- [Action item]: The answer must be a single number: how many lines of the records below hold the word "will".

- [Supplied data]:
• • • • • • •
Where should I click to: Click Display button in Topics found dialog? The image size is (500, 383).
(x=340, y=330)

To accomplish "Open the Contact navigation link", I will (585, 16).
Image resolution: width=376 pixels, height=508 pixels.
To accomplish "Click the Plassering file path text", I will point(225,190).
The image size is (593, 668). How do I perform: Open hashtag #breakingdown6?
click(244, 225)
• • • • • • •
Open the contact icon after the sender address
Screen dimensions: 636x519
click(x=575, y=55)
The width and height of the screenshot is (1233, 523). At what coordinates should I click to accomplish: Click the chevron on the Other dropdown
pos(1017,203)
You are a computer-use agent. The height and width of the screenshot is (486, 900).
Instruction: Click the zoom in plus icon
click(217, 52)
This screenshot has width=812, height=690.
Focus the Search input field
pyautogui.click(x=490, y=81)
• • • • • • •
- [Solution for this problem]: 2